La chiesa originaria probabilmente coincideva, almeno nella parte del presbiterio, con la cappella del castello dei signori di Bard. Nel 1532 la chiesa subì una prima ristrutturazione, come è attestato da una minuscola pergamena conservata in un reliquiario contenente le reliquie di San Nicola e San Giorgio. Nel 1741 fu realizzato l'altar maggiore, ad opera di Giovanni Battista Gilardi, un altro artista della Valsesia. Stilisticamente risente dell'influsso tardo barocco e presenta le statue di san Nicola al centro, san Grato (vescovo di Aosta nel V secolo e patrono della diocesi) e san Giocondo (suo successore). Sulla cimasa sovrastata tutto la statua della della Madonna, a sua volta collocata sotto il fastigio con la statua del Padre Eterno. Dei quattro altari laterali, tutti in legno intagliato, dipinto e parzialmente dorato, il più antico è quello di Sant'Antonio, forse della stessa bottega dell'artista che realizzò l'altar maggiore. Gli altri tre altari (del Sacro Cuore, della Madonna e di San Giuseppe) sono stati rifatti contemporaneamente all'apertura delle due navate laterali, tra il 1864 e il 1868, da un artigiano di Brusson, Claude-Maurice Freydoz, utilizzando forse, in parte, anche statue di fattura precedente.

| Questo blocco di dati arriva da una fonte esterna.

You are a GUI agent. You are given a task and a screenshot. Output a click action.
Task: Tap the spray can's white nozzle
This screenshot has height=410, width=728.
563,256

Sulle pareti della navata centrale si possono osservare medaglioni con dipinti santi e apostoli, che sono riapparsi nel loro splendore dopo i lavori di rifacimento condotti nel 2010-2011. Sui pilastri che introducono all'altare maggiore sono stati affrescato un san Gregorio Magno e sant'Agostino. Quest'ultimo, vestito da vescovo e Dottore della Chiesa porta nella mano sinistra un cuore fiammante, simbolo assai diffuso dalla devozione popolare e raccolta dagli iconografi settecenteschi. Il viso del santo è giovanile e la mitra è circondata da un nimbo di santità. Con la mano destra Agostino regge un cartiglio parte arrotolato e parte piano. Sulla parte visibile si può leggere: EX ALTIS COELIS FRATRES ARTARI ALLUMINI ET CUSTODI, un chiaro riferimento ai pittori che eseguirono l'opera.
Nel libro nono delle Confessioni Agostino si esprime con queste parole: sagittaveras tu cor meum charitate tua, hai ferito il mio cuore - ricorda Agostino - con il tuo amore. Esse esprimono in forma poetica il grande amore che Agostino aveva per Dio. Un amore così grande da essere rappresentato simbolicamente con un cuore fiammante trafitto da una freccia. Questo tipo di rappresentazione godrà di grandissima fortuna iconografica dal 1600 in poi, tanto da essere un punto fermo nel logo che lo stesso Ordine Agostiniano adotterà per il suo Stemma Ufficiale. Il cuore è l'elemento caratteristico di questo tema iconografico: Agostino lo tiene in mano, talvolta è attraversato da una freccia, o anche viene offerto al Signore.